Thursday, December 13, 2012

Nostalgia


I mentioned to a friend that I think of myself as a Blues writer without the music, he just looked at me and said I was a Blues writer, the music is just the sound of the emotions I convey from my experiences.  I am not really sure what that all means or where it leads except down a memory lane filled with potholes, branches reaching out from the side of narrow streets and too many blind corners to count ; all of this occurring in the middle of a rain shower at dusk, while the headlights are dim and the wipers need replacing.

It is of course nostalgia for times past seen only through the tears of today.  The source of pain is too close to wipe away the tears and expect to see sunshine, and so we set about preparing for a season in which our joy has been tempered at least, and fun sucked to a dry raisin of the bountiful goodness that is supposed to fill this otherwise miserable time of the year.  For a moment, let me drag each of you in the Northern hemisphere into my own personal understanding of wintertime and its relationship to the holidays.

First let us presume that Chanukah and Kwanza are cultural rebellions against the previously dominant themes of Christianity and the arrival of the Christ child to save all humanity from itself.  That Chanukah is at best a minor holy holiday in the Jewish Faith, and that Kwanza is a time of remembrance of the roots of origin (West African Diaspora) initiated in 1966 for the African American community in the United States.

Let us also presume to acknowledge the obvious reality that Christmas is a far greater commercial celebration that a religious one; and many in the Christian community rail with the cry, “Christ is the reason for the season!” I am throwing the big, yellow, BS flag on that play.  This season of partying was initiated by animistic cultures across the Northern hemisphere in deference to the shortest amount of daylight in a given day during the year, the Winter Solstice.

As ‘civilization’ recognized that beverages left to their own devices will ferment, alcohol was added to the mix and hearts and bellies were warmed as noses got colder.  All the signs of life that would come in the Spring were feted and celebrated by one and all, especially those plants that were ever-green because they never stopped showing the signs of life.  But why celebrate the shortest day? Why all the hullabaloo?  Because everyone, except the few immune to the effects, suffered from late Fall to early Spring.  Seasonal Affective Disorder (SAD) is not just some creation of psychologists and psychiatrists of the 21st century. 

If you had to sit around a campfire to fend off the cold wet weather of the Northern latitudes through long winter nights, how would you feel?  If sunshine did not bring warmth but a foreboding that the night was to be colder than the brass bra of local witch, you would not consider happy to be one of your normal states of existence. 
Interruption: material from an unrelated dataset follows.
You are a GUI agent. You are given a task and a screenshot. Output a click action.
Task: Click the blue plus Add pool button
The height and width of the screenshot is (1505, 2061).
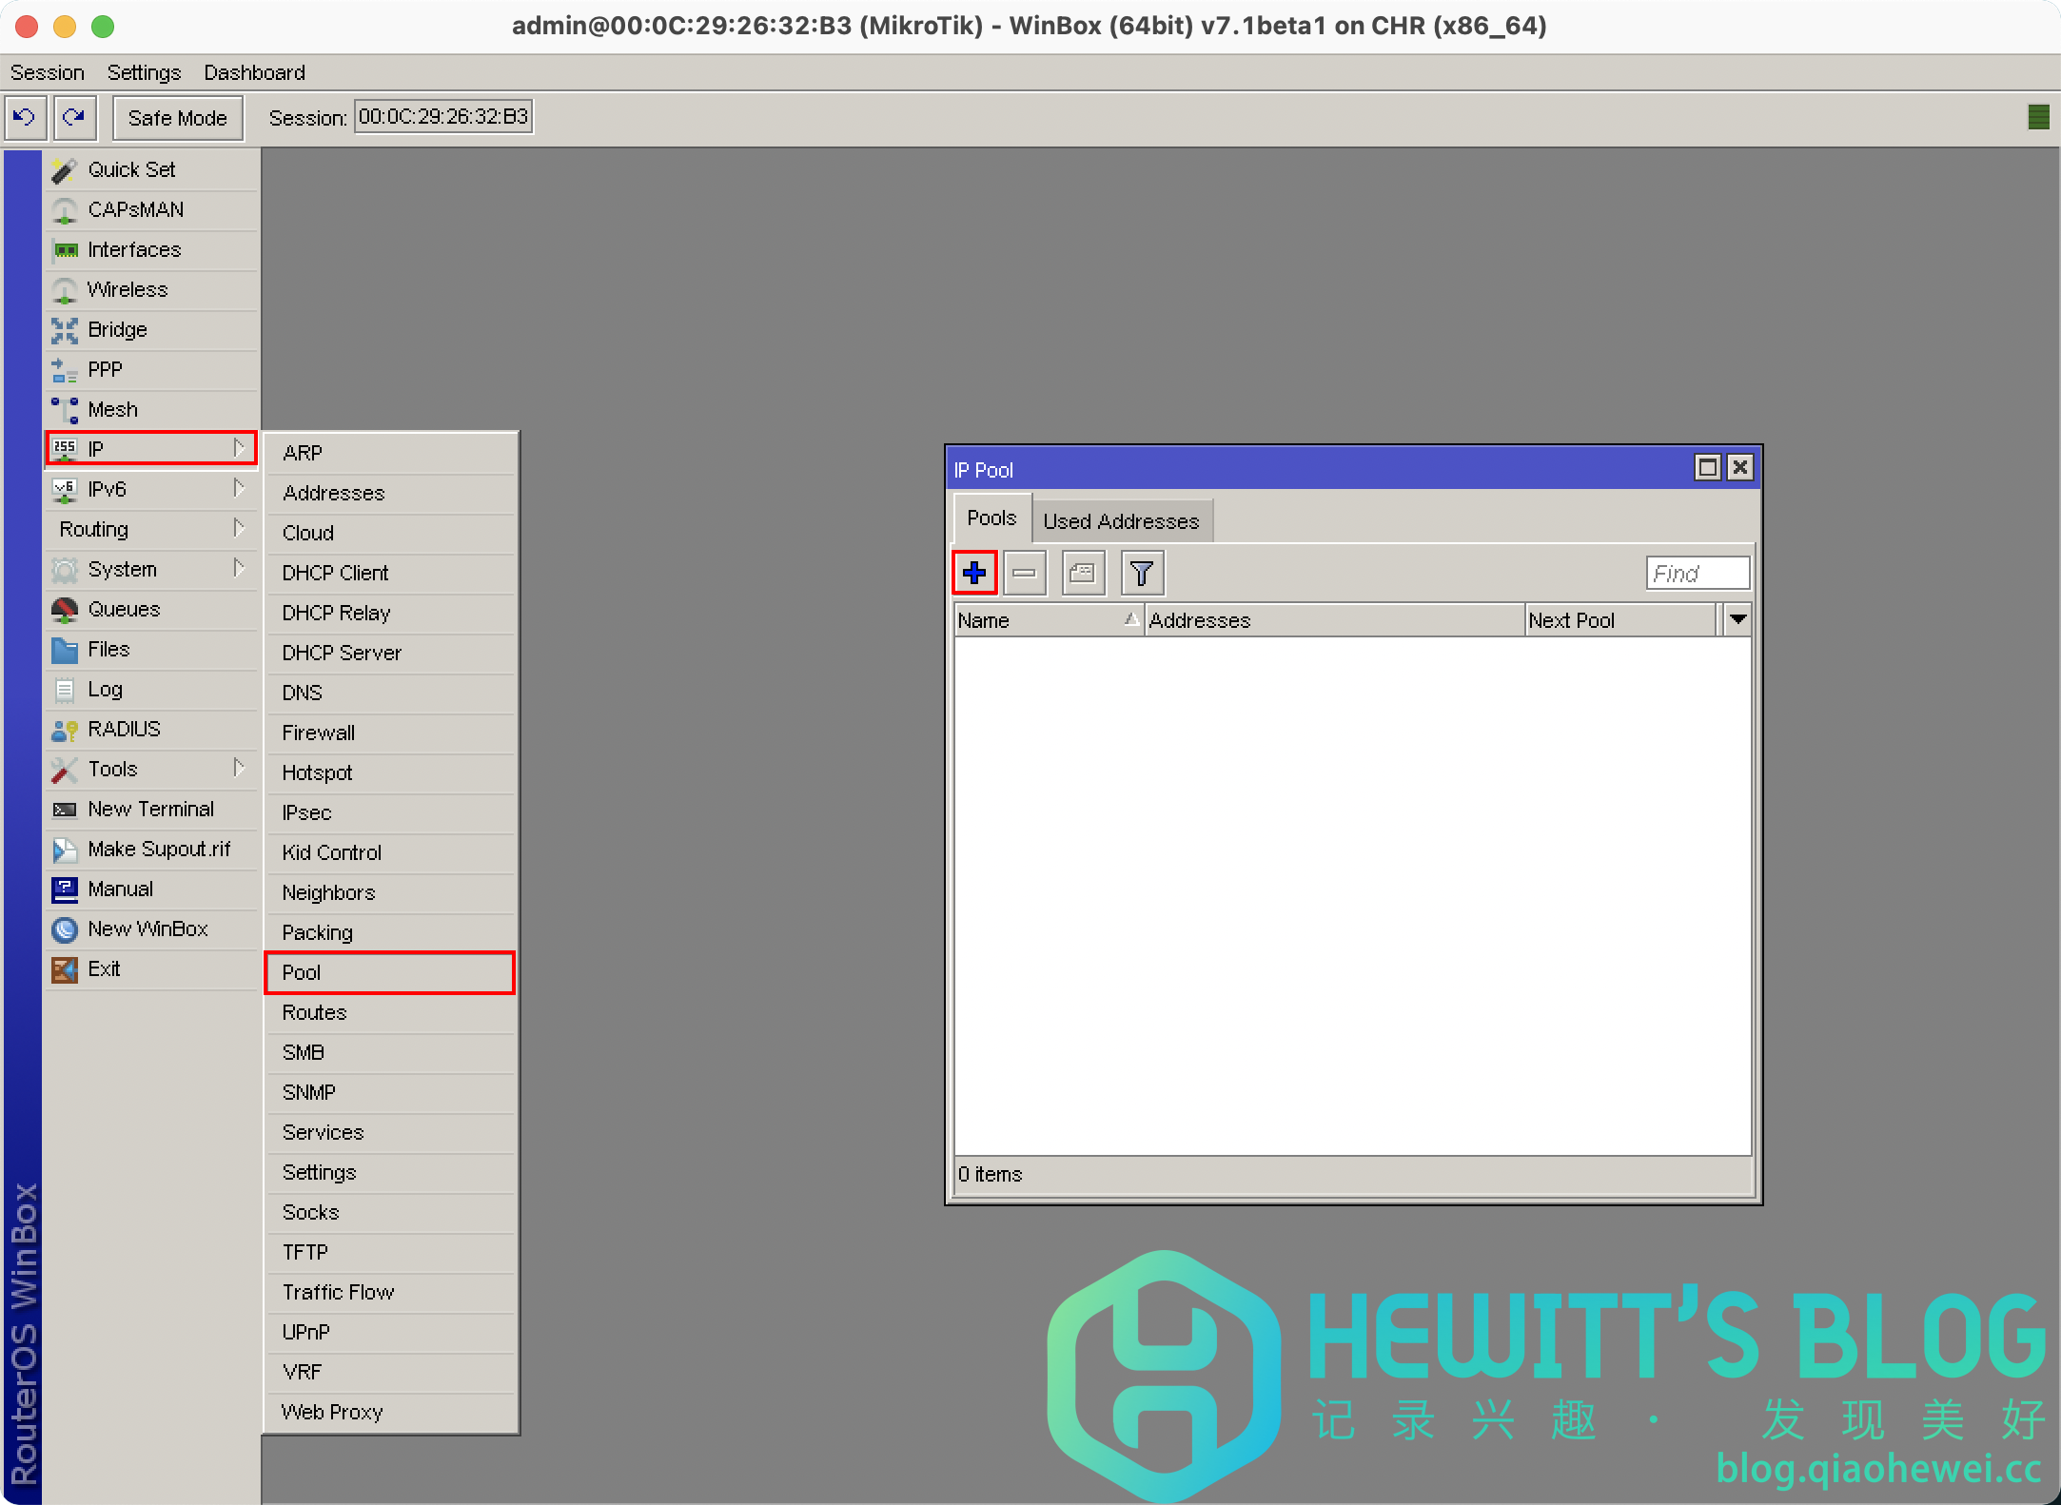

And so some bright eyed person got it in their head to have a celebration of the shortest day because that would be the foreshadowing of the warmth of spring and all the nature joy and happiness that green grass, pretty flowers and warm rains.  And how did people 2000 years ago celebrate: Music, Food, and Adult Beverages.  For a brief moment, the reality that there was limited shelter, that the term ‘not having a pot to pee in” meant you had to brave the winter storms to relieve yourself outside, that weather proof was not a term yet invented; would all have been forgotten. 

Animists/Heathens/Pagans or anyone not associated with the religion of the authorities celebrated because there were no constraints.  Christian leaders sensing that animists would get the upper hand for a time of the year decided to hijack the holiday by conjuring a date for the birth of Christ in close proximity to the pagan time of worship.  This is a thing to be celebrated – see music, food and appropriate amounts of grog, et al., and the symbols of the coming life of spring were ‘clearly’ pointing to the everlasting life to be found in Christ.

So now that I have had a chance to drop a cold shovel full of wet Michigan snow on your parade for joy and happy times at this season; let me share the concept of nostalgia.  The look back in time to the ‘good-ol-days’ of yore through misty glasses or frost tinted windows is not always a happy affair.  I am not referencing the looks and sensation of contemplation of an Ebenezer Scrooge upon his meeting with the Ghost of Christmas Past.  I am talking about the sense of standing on the cliff of an abyss that seems as wide and deep as the Grand Canyon but without the light or color.  It is just a great big black maw of a hole that threatens to reach up and grab you by the throat and pull you in.

We are not alone at this time, and this feeling is singularly not single, but universal for all those people who have to look back to the happy times in the presence of companions who are no longer here.  Whether it is mother or father, dog or cat, husband or wife, or in our case the empty chair at a table or a holiday stocking that will have no recipient this year.  The mist and frost of pains of glass looking from the warmth of today onto warmer years in the past is replaced with the tears of pain as we each try to huddle through the emotional winter of this year.

Do not hold your celebration on account of this rendering, life does continue and the necessity of celebrating the future Springs in our lives is essential for getting through the winter.  But when the chance arises be there to lend a compassionate ear, donate a shoulder to cry upon, and perhaps encourage another’s life with your presence and not your words.

As always, many blessings to your day.